中小規模事業所の労働者1,889人を対象として、精神的健康に関する調査を施行した。年齢は18歳から75歳、男性78.4%、女性21.6%である。事業所規模は、50人未満が55.1%と過半数を占める。業種は製造業が大半であり、職種は生産が最も多い。
健康観は、「余り健康な方ではない」が17.7%、「健康ではない」が2.2%であり、約2割が不健康であると回答している。現病歴は、高血圧症5.3%、糖尿病2.5%、痛風1.2%などの生活習慣病の頻度がやや高い。職務満足は、「多少不満」28.1%、「かなり不満」 6.2%、「非常に不満」2.3%であり、1/3以上が不満を抱いている。さらに雇用不安は、「少し不安」29.4%、「多少不安」26.3%、「かなり不安」7.6%、「非常に不安」4.2%であり、約2/3が雇用不安を抱いている。ストレス感は、「少しストレスがある」24.8%、「多少ストレスがある」24.7%、「かなりストレスがある」9.8%、「非常にストレスがある」3.5%であり、約2/3がストレスを感じている。

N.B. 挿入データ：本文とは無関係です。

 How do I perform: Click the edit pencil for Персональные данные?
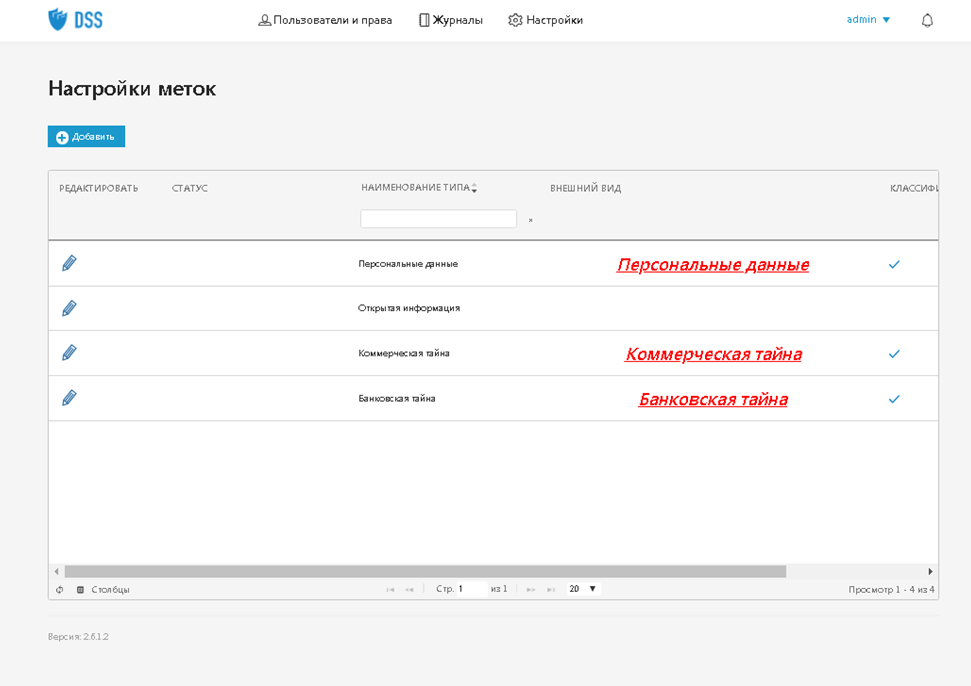pos(69,263)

精神健康度の指標として用いた一般健康調査表(GHQ)の総得点において2/3を区分点とすると、対象者の41.1%が不健康状態にあると考えられる。年齢との関係では、40代が最も精神健康度が低く、20代・30代、50代、60代になるにつれて精神健康度が高くなる。婚姻状況では、既婚が最も精神健康度が高い。事業所の規模別では、300-499人が最も精神健康度が低く、次いで100-299、30-49人、50- 99となり、30人未満が最も精神健康度が高い。雇用形態では、正職員が最も精神健康度が低く、次いでパート、派遣社員である。職種では、営業と開発・研究で最も精神健康度が低く、次いで生産、一般管理、企画・調整と続き、人事・労務が最も精神健康度が高い。職位では、一般が最も精神健康度が低く、次いで役員、係長クラスであり、課長クラス、部長クラスは精神健康度が高い。残業時間との関係では、最も健康度の低いのは60-80時間で、残業時間が短いほど精神健康度は高くなる。

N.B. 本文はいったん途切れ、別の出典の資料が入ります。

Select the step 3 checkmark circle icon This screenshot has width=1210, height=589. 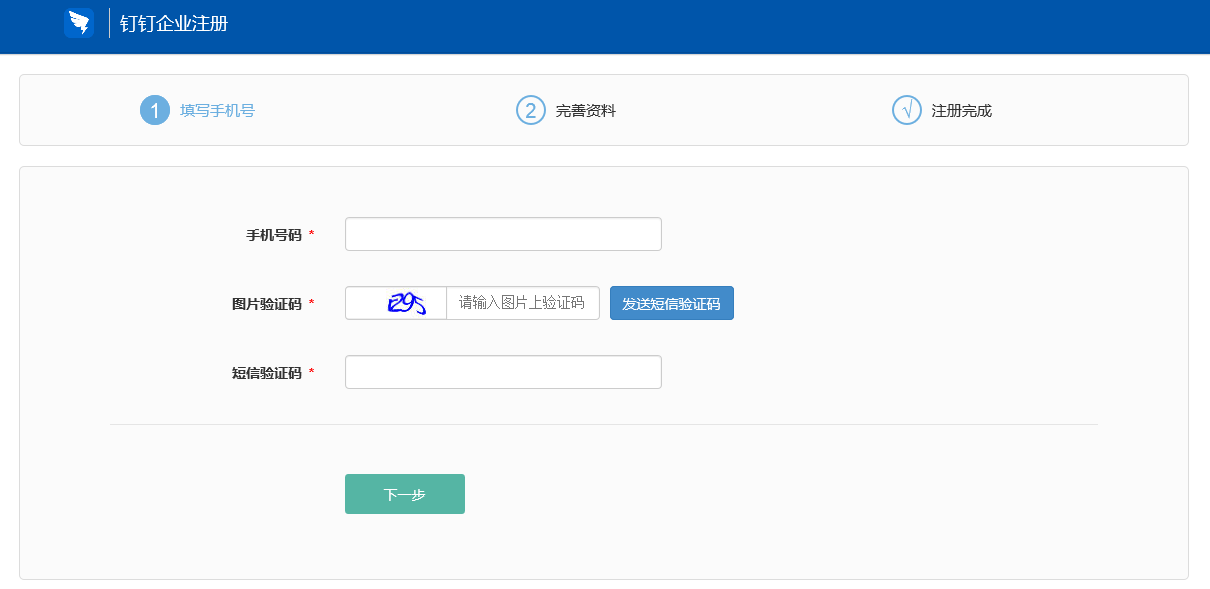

この結果は、中小規模事業所の労働者の主観的健康観に比べて、実際の精神健康度はより不良であり、乖離の存在することを意味している。すなわちメンタルヘルスに関する気づきの重要性を示唆するものである。また回答者の4割がメンタルヘルス不良群に属するという結果から、中小規模事業所の労働者に対して、早急にメンタルヘルス対策を講じることが必要であると考えられる。この背景として、所定時間外労働などの職場のストレスがあると考えられるが、このことを念頭においた対策が望まれる。